Before deploying a Kafka instance, read the messaging platform guidelines set forth by the Tech Council
Kafka Support Model
- Technical Consultancy Support
- Pack Creation
- Tools to help Pack customers’ manage their Kafka instance
- Upgrades & Patches to the Kafka Pack
- We do not provide – operational support – Each team owns/administers/manages their Instance
Page Purpose: Provide an introduction and summary of high-level Kafka concepts. Note that Kafka is an open-source technology with a robust community and documentation library.
Kafka Apache Community Documentation is located here: http://kafka.apache.org/documentation.html
- Topic: Kafka stores each data feed in its own category called topics. Every client pushes data into and retrieves data from a topic. A topic serves a similar purpose as does a queue in a publisher-subscriber system, but is not completely similar in design to a queue.
- Partition: Every topic is divided into a number of partitions. The partitions is a sequential, immutable sequence of messages that is continually appended to a commit log. The messages in the partitions are each assigned a sequential id number called the offset that uniquely identifies each message within the partition. Partitions are the main building blocks of a topic and is used to distribute and load balance the topic’s data. It is also the basic block of replication to handle machine failures.

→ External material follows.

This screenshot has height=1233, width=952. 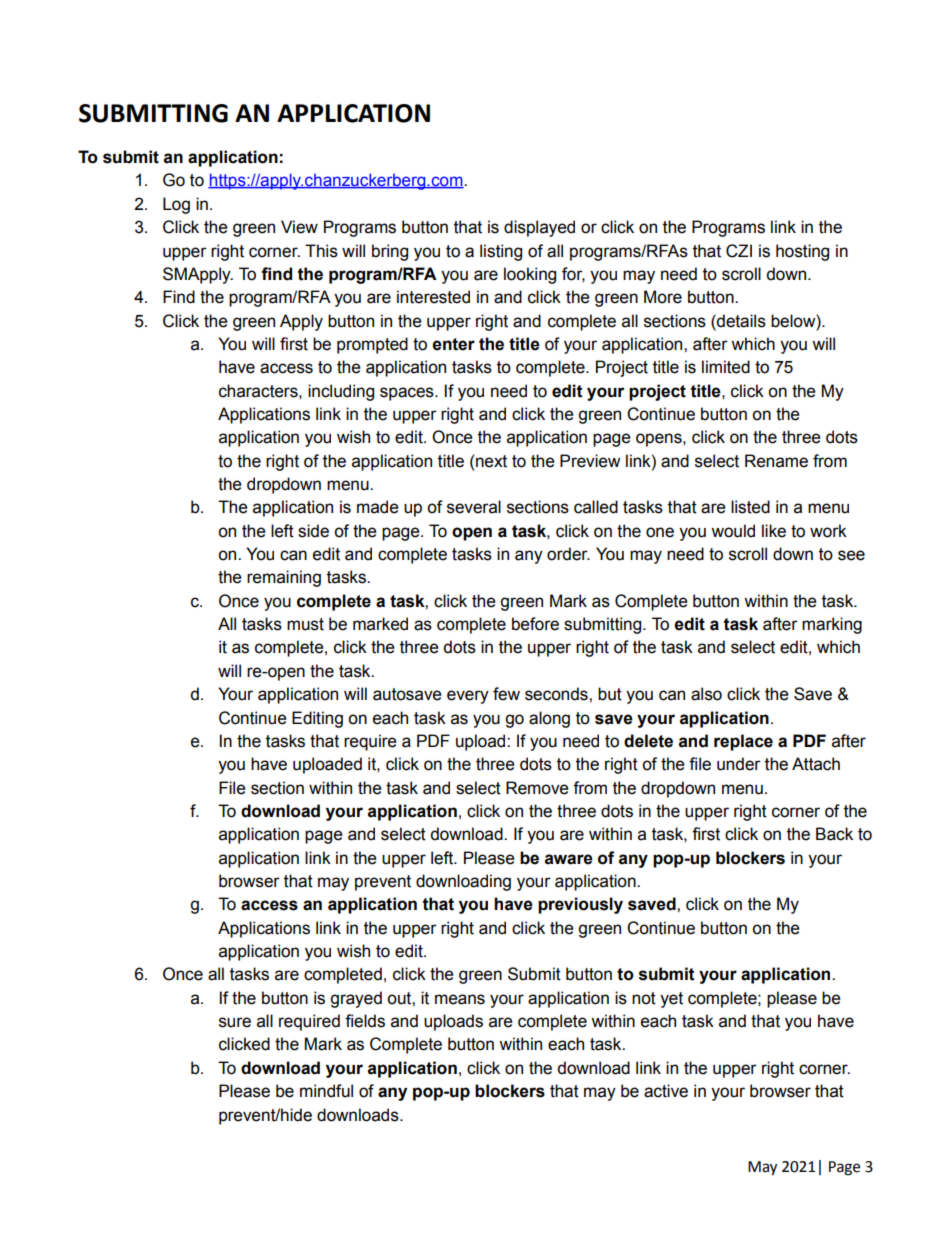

- Producer: Producer publish messages to a topic. A producer can be a synchronous (will wait for message acknowledgement from the system) or asynchronous producer. Producer data is published to a topic’s partition based on partition key (by default it is null, so data is distributed randomly, but also evenly). Kafka producers have a variety of configuration to provide better throughput, efficiency and durability. More details later.
- Consumer: Consumer consumes messages from a topic. Kafka consumer follow a pull model, where a consumer requests data from the Kafka server. This benefits the consumer as it can consume at its own pace and does not lose data during peak periods (as long as the data retention is set long enough at Kafka). Multiple consumer threads on separate machines can consume from the same topic by forming a “consumer group” (“consumer group” or “consumer” may be used interchangeably, which can include one or more consumer threads). Each consumer group is uniquely identified by a “Consumer ID”. If two consumer threads have the same consumer ID, they belong to the same consumer group. The benefit of having “consumer group” is that the consuming workload could be easily and evenly distributed over multiple machines, so consumer scalability will never be a problem. Note that each consumer thread is assigned to consume from only one partition, hence the message order of a Kafka topic is only guaranteed at the partition-level, meaning that there will be no absolute guarantee on message order under an entire Kafka topic (unless only 1 partition of a topic is used, but the parallelism is sacrificed). Also note that in order to saturate Kafka, it is the consumer group’s responsibility to make enough number of consumer threads, which should not be less than the number of partitions of the topic to be consumed.